Nine Republicans just spent the last two months beating the snot out of each other in Georgia’s 14th Congressional District — a seat Donald Trump carried by 37 points — and now a Democrat is leading the race to replace Marjorie Taylor Greene. If you aren’t furious right now, you aren’t paying attention.
Somebody give these nine geniuses a participation trophy. They’ve earned it.
Here’s the short version. Greene resigned in January after her spectacular falling out with Trump over the Epstein files. (Trump called her “Marjorie ‘Traitor’ Greene.” She called him out on social media. It was a real love story.) So the seat opened up, 17 candidates jumped in — nine of them Republicans — and every last one of them apparently thought they were God’s gift to northwest Georgia.
The result? Democrat Shawn Harris, a retired Army brigadier general who lost to Greene by 29 points in 2024, just grabbed 37.3% of the vote in last week’s election. Trump-endorsed Clay Fuller — a district attorney backed by the president and the Club for Growth — managed 34.9%. A Democrat is leading in a district where Trump got 68% of the vote just over a year ago.
You want to know the recipe for this disaster? Nine Republican candidates splitting the conservative vote nine ways while Democrats rallied behind one guy. Former state senator Colton Moore grabbed 12% all by himself. The other seven scraped up the rest. Meanwhile, Harris collected virtually every Democratic vote in the district like a man picking up loose change off the sidewalk.
Now here’s the number that should make you spit out your coffee. Harris raised $4.3 million for this race. Fuller raised $787,000. That’s not a fundraising gap — that’s a five-to-one curb-stomping. The Democratic Party smelled blood in the water with all of these Republicans vying for the top spot and they capitalized on the GOP’s chaos. So despite Fuller having President Trump’s endorsement and a GoFundMe page, Harris took the top spot. You’d think one of those nine Republican “leaders” might have considered the fundraising math before they jumped in and split the vote, but apparently a mirror and a dream were qualification enough.
The runoff is April 7. Early voting starts March 30. And if you think this is safely in the bag for Fuller just because the district is red, I’ve got some news from Texas you need to hear.
Six weeks ago, a Democrat named Taylor Rehmet won a special election runoff in a Texas state senate district that Trump carried by 17 points. A 35-year Republican stronghold. Gone. Flipped. In a runoff — the exact kind of election Republicans are supposed to dominate because “our voters always show up.”
Except they didn’t.
Georgia’s 14th is redder than that Texas district. Trump+37 versus Trump+17. But here’s the thing about runoffs in special elections — they’re not regular elections. Turnout craters. The people who do show up are the ones who are organized, motivated, and funded. Right now, which side does that describe in GA-14?

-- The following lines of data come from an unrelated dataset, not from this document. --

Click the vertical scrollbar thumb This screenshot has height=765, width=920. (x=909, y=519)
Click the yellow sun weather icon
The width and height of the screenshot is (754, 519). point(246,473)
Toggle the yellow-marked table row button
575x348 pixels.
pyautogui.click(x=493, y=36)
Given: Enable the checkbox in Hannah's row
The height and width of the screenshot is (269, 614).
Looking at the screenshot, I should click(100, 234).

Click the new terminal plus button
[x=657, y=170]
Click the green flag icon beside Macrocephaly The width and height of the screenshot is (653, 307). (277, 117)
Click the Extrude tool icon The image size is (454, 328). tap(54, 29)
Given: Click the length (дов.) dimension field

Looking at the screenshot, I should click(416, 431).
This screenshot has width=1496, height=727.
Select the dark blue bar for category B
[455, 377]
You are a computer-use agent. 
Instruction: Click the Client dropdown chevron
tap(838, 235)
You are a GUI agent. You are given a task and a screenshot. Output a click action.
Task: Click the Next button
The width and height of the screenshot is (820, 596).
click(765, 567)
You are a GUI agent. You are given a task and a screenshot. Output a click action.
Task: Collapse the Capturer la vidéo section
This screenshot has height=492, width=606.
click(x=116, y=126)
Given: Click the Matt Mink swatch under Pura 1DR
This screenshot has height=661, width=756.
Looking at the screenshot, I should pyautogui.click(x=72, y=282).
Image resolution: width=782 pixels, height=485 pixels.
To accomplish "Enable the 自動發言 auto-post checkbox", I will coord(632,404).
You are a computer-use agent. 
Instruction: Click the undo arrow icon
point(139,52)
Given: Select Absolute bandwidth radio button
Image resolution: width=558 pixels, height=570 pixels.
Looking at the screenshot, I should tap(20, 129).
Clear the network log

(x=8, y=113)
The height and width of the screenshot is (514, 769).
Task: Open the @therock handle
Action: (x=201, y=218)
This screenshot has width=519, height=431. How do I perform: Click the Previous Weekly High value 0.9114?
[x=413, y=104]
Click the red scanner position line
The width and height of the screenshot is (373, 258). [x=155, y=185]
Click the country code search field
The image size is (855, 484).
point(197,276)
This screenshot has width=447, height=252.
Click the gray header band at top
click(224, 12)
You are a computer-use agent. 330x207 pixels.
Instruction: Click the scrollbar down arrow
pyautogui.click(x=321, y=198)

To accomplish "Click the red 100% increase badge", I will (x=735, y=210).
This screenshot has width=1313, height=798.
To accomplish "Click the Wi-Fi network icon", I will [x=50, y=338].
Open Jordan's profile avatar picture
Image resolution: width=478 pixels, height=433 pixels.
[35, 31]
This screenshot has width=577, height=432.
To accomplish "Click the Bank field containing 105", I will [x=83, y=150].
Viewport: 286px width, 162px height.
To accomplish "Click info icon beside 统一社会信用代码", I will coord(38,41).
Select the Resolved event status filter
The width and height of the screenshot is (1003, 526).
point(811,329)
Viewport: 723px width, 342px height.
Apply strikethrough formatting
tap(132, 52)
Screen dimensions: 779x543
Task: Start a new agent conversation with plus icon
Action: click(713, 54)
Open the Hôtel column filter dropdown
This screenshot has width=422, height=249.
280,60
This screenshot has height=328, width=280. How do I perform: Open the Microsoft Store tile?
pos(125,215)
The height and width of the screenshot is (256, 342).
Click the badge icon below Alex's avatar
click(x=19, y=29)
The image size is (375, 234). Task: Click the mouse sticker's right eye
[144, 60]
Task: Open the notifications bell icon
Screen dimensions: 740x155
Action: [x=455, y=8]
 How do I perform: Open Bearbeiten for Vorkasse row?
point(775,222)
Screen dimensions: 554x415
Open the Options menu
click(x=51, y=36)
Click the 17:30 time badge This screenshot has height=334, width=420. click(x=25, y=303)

Harris has $4.3 million in proven fundraising. He’s already got the volunteer infrastructure from Tuesday night. His voters showed up as a unified bloc — all of them pulling the same lever. Fuller has to convince the supporters of eight other Republican candidates — people who specifically chose NOT to vote for him when they had the chance — to come back and pull the lever for a different guy in four weeks. You think all of Colton Moore’s voters are sprinting to the polls for Clay Fuller on April 7? Some of them think Fuller’s a squish. Some of them just won’t bother.
“But it’s a Trump+37 district! The Republican always wins!” Sure. And that Texas seat was a Republican stronghold for 35 years. You know what 35 years of winning does? It makes you lazy. It makes you assume you’ll win again. It makes Republican voters skip the runoff because “eh, someone else will handle it.”
That’s exactly what the Democrats are banking on. And they’ve got $4.3 million to make sure their voters don’t make the same mistake.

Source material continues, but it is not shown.